Over at the National Interest, I take on Mark Moyar’s latest update to the “We could have won the Vietnam War” argument.  After reading and reviewing (will be up on H-Net shortly) Moyar’s book on the history of special operations forces, I’ve developed a greater respect for his approach, but I still think he’s fundamentally wrong. Moyar lands some punches, primarily on the basis of long-standing misconceptions about the war.  These include the idea that Communist victory was primarily based on the Viet Cong insurgency, that the Saigon government had no meaningful domestic support, and that the war was uniquely unpopular in the United States.  The first two are quite untrue, while the third is not quite true, at least insofar as we commonly remember today. But that only gets Moyar so far, and doesn’t answer the most important objections to US intervention in the conflict.

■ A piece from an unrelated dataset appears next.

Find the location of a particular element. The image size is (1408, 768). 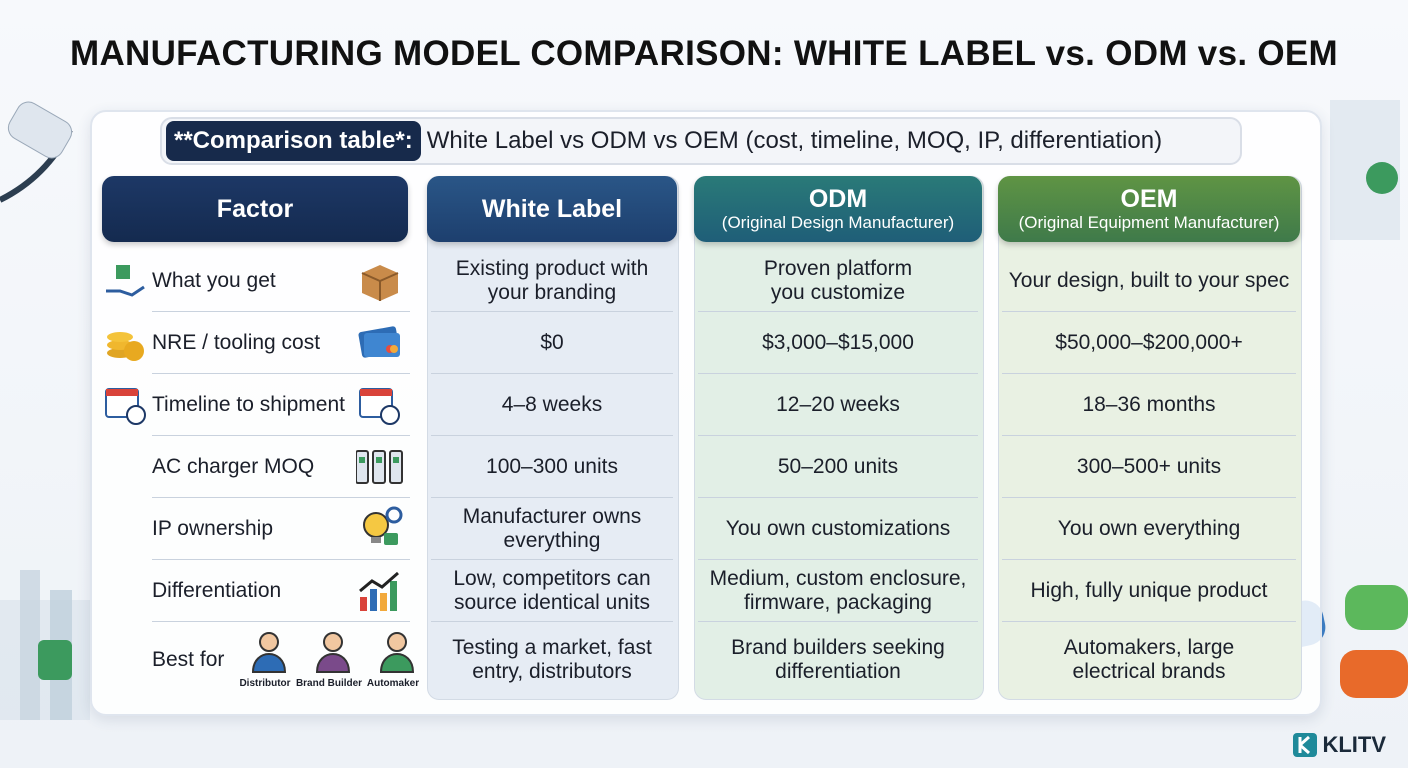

Hanoi remains in control of all of Vietnam today. This government has proven the most receptive of any state in Southeast Asia to U.S. efforts to curb Chinese expansionism; the military relationship between Hanoi and Washington grows daily. This government was also at the forefront of the now-defunct Trans-Pacific Partnership, an effort to bring U.S. economic rules to the Asia Pacific. The human tragedy of the destruction of the Republic of Vietnam should never be minimized, but the strategic significance of its loss was, in the long run, trivial. As U.S. policymakers eventually decided, the game was simply not worth the candle.